L’enregistrement peut être refusé de manière motivée, avec indication des modalités de recours, dans les cas suivants :

  1. Les prestations prévues à la première convention de formation professionnelle ou au premier contrat de formation professionnelle ne correspondent pas aux actions de formation qui entrent dans le champ d’application des dispositions relatives à la formation professionnelle continue, et qui sont mentionnées à l’article L. 6313-1 du code du travail ;
  2. Les dispositions du code du travail relatives à la réalisation des actions de formation (convention de formation, contrat de formation, obligations à l’égard du stagiaire) ne sont pas respectées ;
  3. L’une des pièces justificatives n’est pas produite.

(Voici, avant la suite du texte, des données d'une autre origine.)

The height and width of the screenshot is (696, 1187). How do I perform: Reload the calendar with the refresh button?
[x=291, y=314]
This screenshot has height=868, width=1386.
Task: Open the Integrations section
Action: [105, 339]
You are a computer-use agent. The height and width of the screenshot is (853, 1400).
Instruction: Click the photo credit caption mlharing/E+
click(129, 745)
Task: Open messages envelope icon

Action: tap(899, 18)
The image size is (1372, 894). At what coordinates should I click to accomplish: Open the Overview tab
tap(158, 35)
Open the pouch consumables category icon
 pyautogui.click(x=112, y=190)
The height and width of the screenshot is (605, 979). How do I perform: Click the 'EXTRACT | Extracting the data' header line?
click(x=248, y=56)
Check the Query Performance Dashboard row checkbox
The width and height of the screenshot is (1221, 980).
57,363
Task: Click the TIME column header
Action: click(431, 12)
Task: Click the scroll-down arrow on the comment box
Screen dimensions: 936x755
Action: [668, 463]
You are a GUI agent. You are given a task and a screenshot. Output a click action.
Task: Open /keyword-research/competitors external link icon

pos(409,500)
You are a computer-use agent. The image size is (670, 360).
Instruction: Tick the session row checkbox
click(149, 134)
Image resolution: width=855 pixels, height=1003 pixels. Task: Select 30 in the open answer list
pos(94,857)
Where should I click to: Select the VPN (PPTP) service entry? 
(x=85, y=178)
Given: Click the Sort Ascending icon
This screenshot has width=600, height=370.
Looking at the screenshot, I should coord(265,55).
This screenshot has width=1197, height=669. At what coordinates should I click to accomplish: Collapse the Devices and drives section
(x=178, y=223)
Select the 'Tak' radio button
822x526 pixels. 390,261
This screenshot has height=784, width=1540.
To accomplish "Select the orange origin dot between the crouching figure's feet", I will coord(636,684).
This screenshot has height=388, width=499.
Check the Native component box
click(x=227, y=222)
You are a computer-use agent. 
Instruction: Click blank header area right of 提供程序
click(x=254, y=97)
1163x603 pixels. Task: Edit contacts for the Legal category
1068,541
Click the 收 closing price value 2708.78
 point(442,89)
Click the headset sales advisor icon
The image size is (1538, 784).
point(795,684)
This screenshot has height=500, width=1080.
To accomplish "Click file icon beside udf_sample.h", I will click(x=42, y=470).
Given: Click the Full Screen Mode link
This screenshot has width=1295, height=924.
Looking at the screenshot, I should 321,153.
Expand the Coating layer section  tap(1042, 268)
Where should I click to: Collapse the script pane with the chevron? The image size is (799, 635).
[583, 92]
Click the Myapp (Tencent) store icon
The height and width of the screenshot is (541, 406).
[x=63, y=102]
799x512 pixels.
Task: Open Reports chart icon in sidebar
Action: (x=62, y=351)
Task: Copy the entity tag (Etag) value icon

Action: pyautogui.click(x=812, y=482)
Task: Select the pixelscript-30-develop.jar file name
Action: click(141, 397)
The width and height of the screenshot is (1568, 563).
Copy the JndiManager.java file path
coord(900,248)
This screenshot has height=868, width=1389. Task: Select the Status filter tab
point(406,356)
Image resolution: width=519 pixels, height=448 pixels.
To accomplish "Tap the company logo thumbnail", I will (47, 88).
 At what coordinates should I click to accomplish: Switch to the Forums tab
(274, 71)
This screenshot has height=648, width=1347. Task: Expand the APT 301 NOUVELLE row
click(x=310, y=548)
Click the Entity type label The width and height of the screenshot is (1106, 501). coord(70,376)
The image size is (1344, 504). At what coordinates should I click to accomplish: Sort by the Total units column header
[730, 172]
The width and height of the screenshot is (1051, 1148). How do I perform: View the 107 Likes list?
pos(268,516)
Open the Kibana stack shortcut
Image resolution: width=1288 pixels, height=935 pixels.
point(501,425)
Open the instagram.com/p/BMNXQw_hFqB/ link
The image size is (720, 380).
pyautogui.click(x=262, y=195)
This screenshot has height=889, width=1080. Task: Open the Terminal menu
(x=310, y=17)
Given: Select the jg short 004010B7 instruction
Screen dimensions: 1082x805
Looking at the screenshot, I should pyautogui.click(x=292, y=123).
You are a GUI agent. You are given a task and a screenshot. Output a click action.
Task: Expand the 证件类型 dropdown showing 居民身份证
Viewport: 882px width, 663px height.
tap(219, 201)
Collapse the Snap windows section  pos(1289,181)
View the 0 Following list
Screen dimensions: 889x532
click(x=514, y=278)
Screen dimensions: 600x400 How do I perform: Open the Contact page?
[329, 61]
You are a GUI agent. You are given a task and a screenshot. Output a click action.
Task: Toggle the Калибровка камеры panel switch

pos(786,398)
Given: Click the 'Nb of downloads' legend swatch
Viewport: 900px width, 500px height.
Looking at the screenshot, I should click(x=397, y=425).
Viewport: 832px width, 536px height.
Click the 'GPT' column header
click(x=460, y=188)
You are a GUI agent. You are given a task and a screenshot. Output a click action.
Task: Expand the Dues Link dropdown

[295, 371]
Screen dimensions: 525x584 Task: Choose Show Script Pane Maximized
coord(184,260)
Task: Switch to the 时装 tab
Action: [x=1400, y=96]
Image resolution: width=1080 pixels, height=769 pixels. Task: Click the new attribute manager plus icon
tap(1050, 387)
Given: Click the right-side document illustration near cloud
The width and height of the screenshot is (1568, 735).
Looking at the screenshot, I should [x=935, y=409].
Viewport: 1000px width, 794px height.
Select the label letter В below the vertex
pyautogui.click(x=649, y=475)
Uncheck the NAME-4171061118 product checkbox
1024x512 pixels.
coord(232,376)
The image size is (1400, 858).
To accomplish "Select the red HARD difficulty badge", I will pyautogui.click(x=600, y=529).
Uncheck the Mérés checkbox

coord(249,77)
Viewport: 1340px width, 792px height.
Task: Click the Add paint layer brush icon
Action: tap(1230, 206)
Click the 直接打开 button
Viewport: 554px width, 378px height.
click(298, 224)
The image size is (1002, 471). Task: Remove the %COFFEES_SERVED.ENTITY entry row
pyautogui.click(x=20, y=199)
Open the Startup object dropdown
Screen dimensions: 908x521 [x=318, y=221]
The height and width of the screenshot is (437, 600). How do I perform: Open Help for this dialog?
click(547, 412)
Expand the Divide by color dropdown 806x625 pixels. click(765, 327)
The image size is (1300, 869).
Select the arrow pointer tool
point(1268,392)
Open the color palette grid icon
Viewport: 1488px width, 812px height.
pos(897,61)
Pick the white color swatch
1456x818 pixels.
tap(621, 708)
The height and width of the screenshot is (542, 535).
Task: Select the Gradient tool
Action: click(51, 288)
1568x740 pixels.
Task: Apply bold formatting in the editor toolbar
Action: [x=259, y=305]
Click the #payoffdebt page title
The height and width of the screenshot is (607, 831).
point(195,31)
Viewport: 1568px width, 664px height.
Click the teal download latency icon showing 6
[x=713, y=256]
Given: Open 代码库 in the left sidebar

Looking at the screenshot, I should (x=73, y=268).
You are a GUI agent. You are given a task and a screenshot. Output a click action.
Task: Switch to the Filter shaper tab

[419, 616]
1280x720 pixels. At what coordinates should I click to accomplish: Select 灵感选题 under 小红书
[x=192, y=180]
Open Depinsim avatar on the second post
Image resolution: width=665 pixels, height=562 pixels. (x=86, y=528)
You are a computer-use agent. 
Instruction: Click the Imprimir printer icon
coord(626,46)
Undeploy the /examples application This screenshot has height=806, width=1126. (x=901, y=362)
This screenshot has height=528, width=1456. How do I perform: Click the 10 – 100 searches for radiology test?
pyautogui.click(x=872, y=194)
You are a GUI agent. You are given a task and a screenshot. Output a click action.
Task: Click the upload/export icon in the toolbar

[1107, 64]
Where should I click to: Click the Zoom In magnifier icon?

La décision de refus d’enregistrement est notifiée au prestataire de formation par le préfet de région dans les 30 jours qui suivent la réception de la déclaration complétée des pièces justificatives. Le silence gardé dans ce délai vaut enregistrement de la déclaration.

Interdiction d’exercice

 

Un certain nombre de crimes et délits justifient, à titre de peine complémentaire, l’interdiction, tant pour les personnes morales que physiques, d’exercer une fonction de prestataire de formation professionnelle continue au sens de l’article L. 6313-1 du code du travail, pour une durée de 5 ans. Sont concernés :

  • les crimes d’eugénisme et de clonage reproductif (articles 215-1 et 215-3 du code pénal) ;
  • l’importation ou l’exportation illicites de stupéfiants, le fait de provoquer le suicide d’autrui, le fait d’obtenir d’une personne, dont la vulnérabilité ou l’état de dépendance sont apparents ou connus de l’auteur, la fourniture de services non rétribués ou en échange d’une rétribution manifestement sans rapport avec l’importance du travail accompli, l’escroquerie et l’usurpation de titres (articles 222-36, 223-13, 225-13, 313-7 et 433-17 du code pénal) ;
  • l’abus frauduleux de l’état d’ignorance ou de la situation de faiblesse (article 223-15-3 du code pénal) ;
  • l’exercice illégal de la médecine et de la pharmacie (articles L. 4161-5 et L. 4223-1 du code de la santé publique).

L’objectif est de lutter contre le prosélytisme de mouvements sectaires exerçant leur influence sous couvert d’organismes de formation.

Publicité des organismes

 

Dans un souci d’information, la liste des organismes déclarés dans les conditions mentionnées ci-dessus et à jour de leur obligation de transmettre le bilan pédagogique et financier est rendue publique et comporte les renseignements relatifs à la raison sociale de l’organisme, à ses effectifs, à la description des actions de formation dispensées et au nombre de salariés et de personnes formées.